- Task to carry out
Retype the data below exactly, skipping pictures.
*** Opening Provided records ***
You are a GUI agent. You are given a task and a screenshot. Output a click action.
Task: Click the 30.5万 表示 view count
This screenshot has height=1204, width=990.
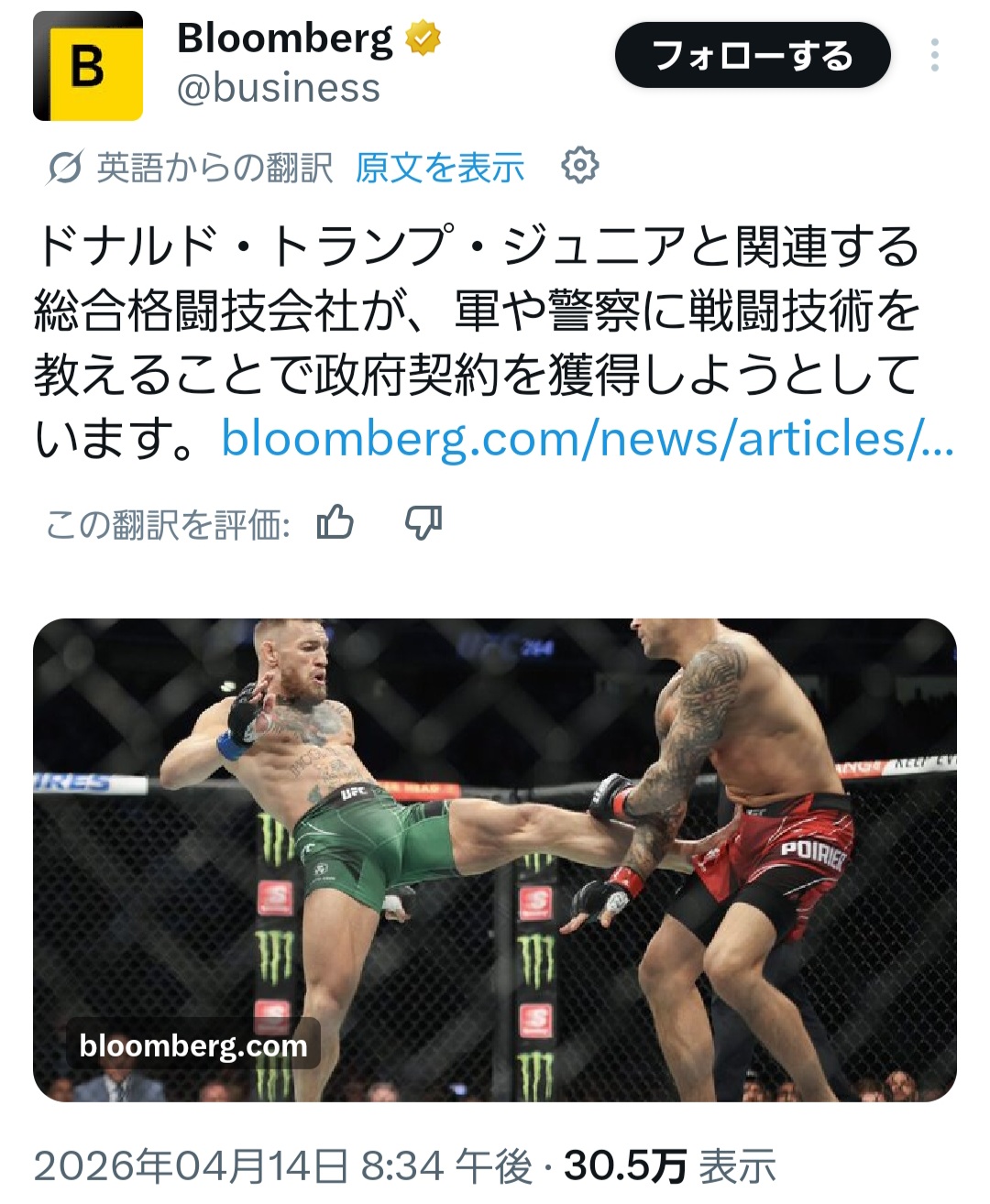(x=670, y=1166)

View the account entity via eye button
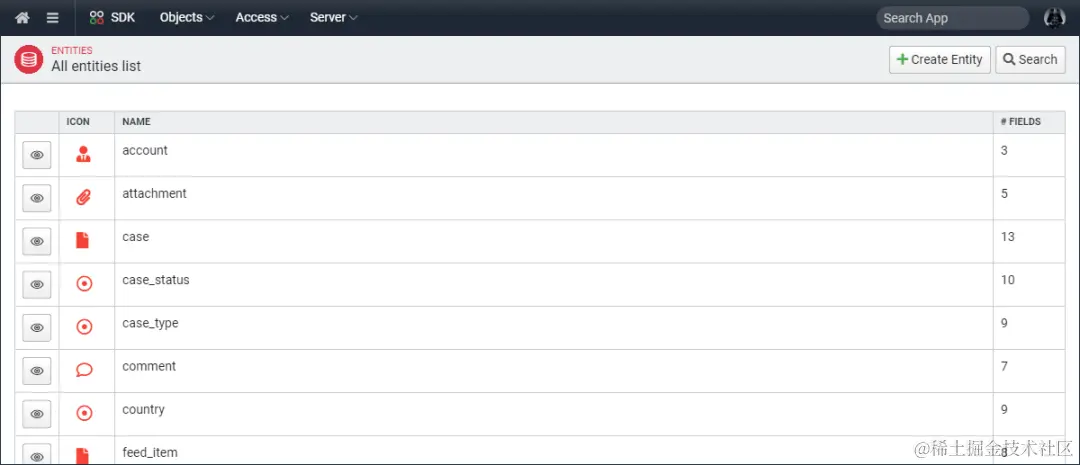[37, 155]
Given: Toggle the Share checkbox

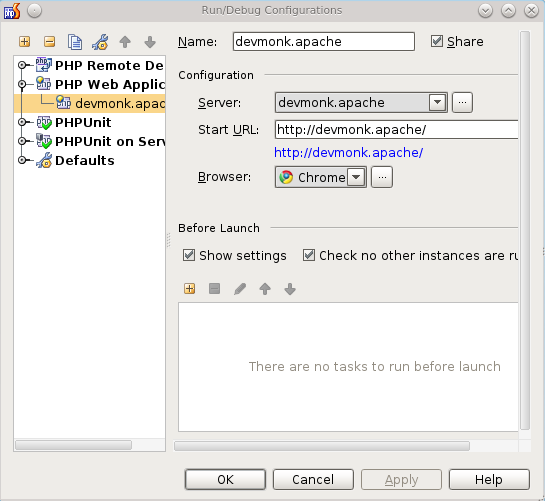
*** Closing Provided records ***
- Task output
You are a GUI agent. You are given a task and a screenshot. Output a click action.
Task: Click the 30.5万 表示 view count
This screenshot has height=1204, width=990.
(x=670, y=1166)

View the account entity via eye button
[37, 155]
Given: Toggle the Share checkbox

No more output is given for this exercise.